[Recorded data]
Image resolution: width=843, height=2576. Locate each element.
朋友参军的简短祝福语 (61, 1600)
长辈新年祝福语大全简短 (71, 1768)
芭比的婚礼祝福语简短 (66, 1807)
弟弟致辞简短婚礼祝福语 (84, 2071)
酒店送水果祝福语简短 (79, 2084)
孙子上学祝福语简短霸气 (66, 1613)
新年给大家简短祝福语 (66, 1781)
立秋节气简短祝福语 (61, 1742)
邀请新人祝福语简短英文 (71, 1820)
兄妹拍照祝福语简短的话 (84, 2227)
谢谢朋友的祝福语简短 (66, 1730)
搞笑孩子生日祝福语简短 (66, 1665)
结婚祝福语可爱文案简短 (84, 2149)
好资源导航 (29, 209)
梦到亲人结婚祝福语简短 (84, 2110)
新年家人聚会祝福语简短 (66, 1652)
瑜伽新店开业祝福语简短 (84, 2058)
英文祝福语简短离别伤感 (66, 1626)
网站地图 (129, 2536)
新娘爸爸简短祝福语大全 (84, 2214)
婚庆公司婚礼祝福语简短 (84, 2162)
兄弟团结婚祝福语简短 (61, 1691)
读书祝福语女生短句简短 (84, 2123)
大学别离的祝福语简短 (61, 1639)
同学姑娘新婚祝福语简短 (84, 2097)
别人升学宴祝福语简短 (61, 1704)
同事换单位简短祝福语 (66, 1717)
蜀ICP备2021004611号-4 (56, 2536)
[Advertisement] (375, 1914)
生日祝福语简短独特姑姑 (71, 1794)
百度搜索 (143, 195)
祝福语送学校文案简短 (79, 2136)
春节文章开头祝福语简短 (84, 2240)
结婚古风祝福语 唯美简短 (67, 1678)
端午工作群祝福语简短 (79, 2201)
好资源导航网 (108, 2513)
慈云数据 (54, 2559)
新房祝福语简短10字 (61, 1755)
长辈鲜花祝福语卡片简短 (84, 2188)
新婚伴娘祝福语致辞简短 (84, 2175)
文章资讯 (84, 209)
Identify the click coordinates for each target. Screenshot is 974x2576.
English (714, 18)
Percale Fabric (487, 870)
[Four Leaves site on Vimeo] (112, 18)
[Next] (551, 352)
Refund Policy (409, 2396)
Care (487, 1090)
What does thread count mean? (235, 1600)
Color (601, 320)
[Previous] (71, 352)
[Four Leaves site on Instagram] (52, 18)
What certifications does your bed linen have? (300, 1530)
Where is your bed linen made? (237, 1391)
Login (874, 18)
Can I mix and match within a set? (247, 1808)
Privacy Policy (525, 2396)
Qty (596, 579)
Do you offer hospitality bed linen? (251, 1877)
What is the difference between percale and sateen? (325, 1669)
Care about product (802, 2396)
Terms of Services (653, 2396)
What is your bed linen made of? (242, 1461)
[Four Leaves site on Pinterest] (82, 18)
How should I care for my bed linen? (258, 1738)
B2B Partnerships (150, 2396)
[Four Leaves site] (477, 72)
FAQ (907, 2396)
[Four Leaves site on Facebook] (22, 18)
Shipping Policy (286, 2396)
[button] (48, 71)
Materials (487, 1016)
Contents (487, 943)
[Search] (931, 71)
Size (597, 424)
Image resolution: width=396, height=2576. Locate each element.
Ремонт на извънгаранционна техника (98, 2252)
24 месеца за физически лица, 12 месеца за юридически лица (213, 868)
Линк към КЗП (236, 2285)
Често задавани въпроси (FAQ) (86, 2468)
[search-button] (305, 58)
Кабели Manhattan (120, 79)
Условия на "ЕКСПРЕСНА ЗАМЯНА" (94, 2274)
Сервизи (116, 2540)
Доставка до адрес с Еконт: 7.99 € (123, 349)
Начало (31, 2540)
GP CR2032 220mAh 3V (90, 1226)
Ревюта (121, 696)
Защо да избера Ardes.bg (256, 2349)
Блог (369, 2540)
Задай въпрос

● **Problem description**:
From the entries above, extract only the lines running from the one containing "结婚祝福语可爱文案简短 (84, 2149)" through the one containing "[Advertisement] (375, 1914)", inclusive.

● **Expected answer**:
结婚祝福语可爱文案简短 (84, 2149)
好资源导航 (29, 209)
梦到亲人结婚祝福语简短 (84, 2110)
新年家人聚会祝福语简短 (66, 1652)
瑜伽新店开业祝福语简短 (84, 2058)
英文祝福语简短离别伤感 (66, 1626)
网站地图 (129, 2536)
新娘爸爸简短祝福语大全 (84, 2214)
婚庆公司婚礼祝福语简短 (84, 2162)
兄弟团结婚祝福语简短 (61, 1691)
读书祝福语女生短句简短 (84, 2123)
大学别离的祝福语简短 (61, 1639)
同学姑娘新婚祝福语简短 (84, 2097)
别人升学宴祝福语简短 (61, 1704)
同事换单位简短祝福语 (66, 1717)
蜀ICP备2021004611号-4 (56, 2536)
[Advertisement] (375, 1914)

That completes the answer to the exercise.